**What you are asked to do:** Please write out exactly the lines from the one with "How do I perform: Untick" through the end of the data below, both ends included, and omit any pictures.

**Data:**
┄┄┄┄┄┄┄┄┄┄

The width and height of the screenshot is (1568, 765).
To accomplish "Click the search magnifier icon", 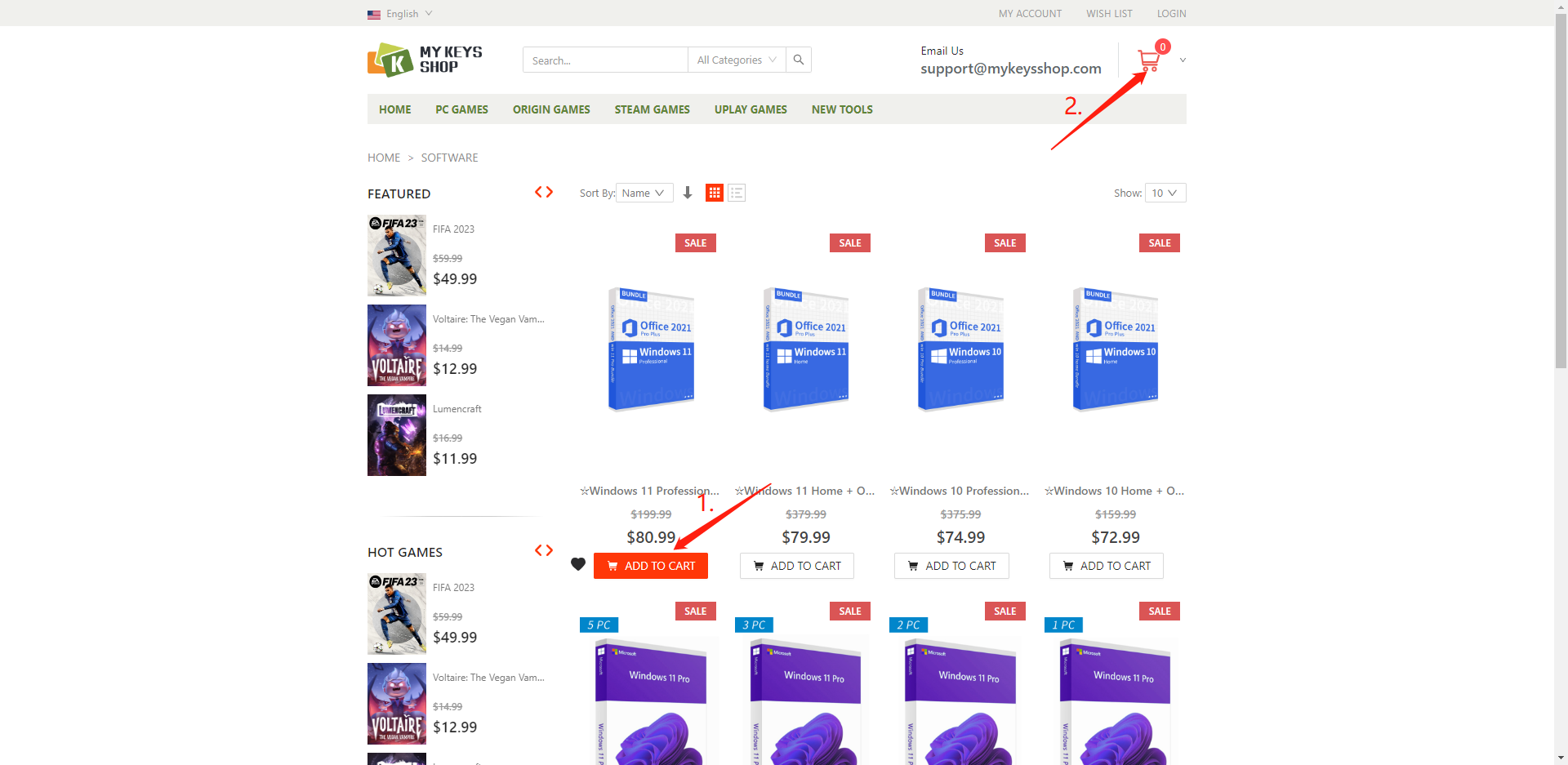I will [x=799, y=60].
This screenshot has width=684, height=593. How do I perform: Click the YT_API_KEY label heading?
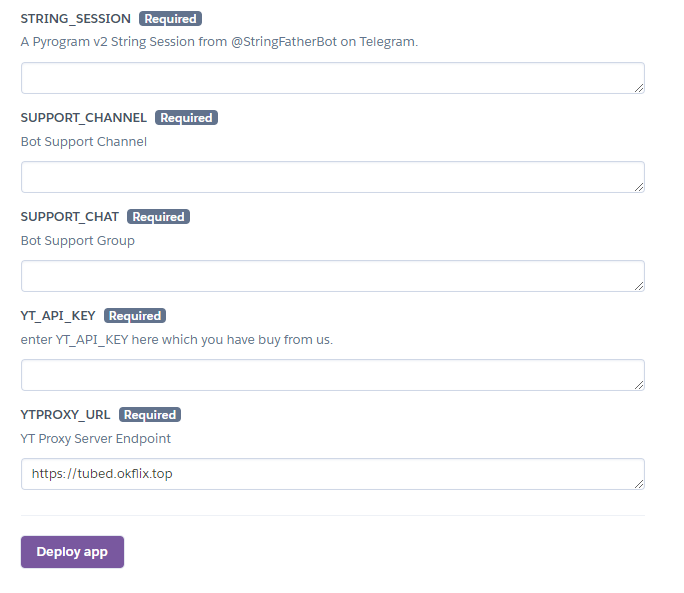58,316
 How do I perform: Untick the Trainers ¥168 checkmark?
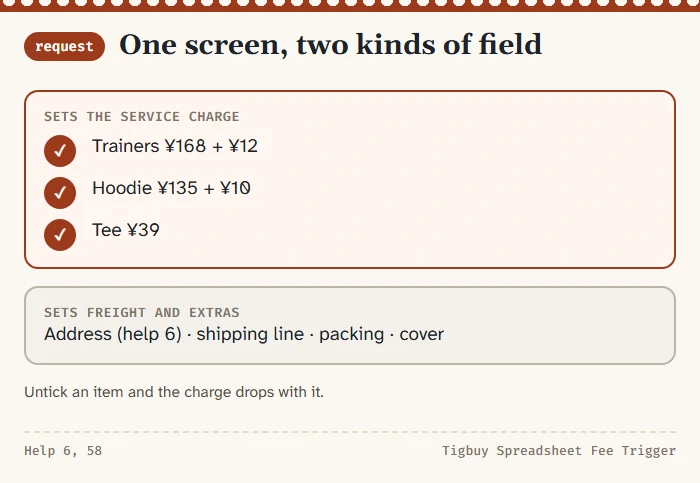point(60,151)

┄┄┄┄┄┄┄┄┄┄

**Result of this exercise:**
 How do I perform: Untick the Trainers ¥168 checkmark?
point(60,151)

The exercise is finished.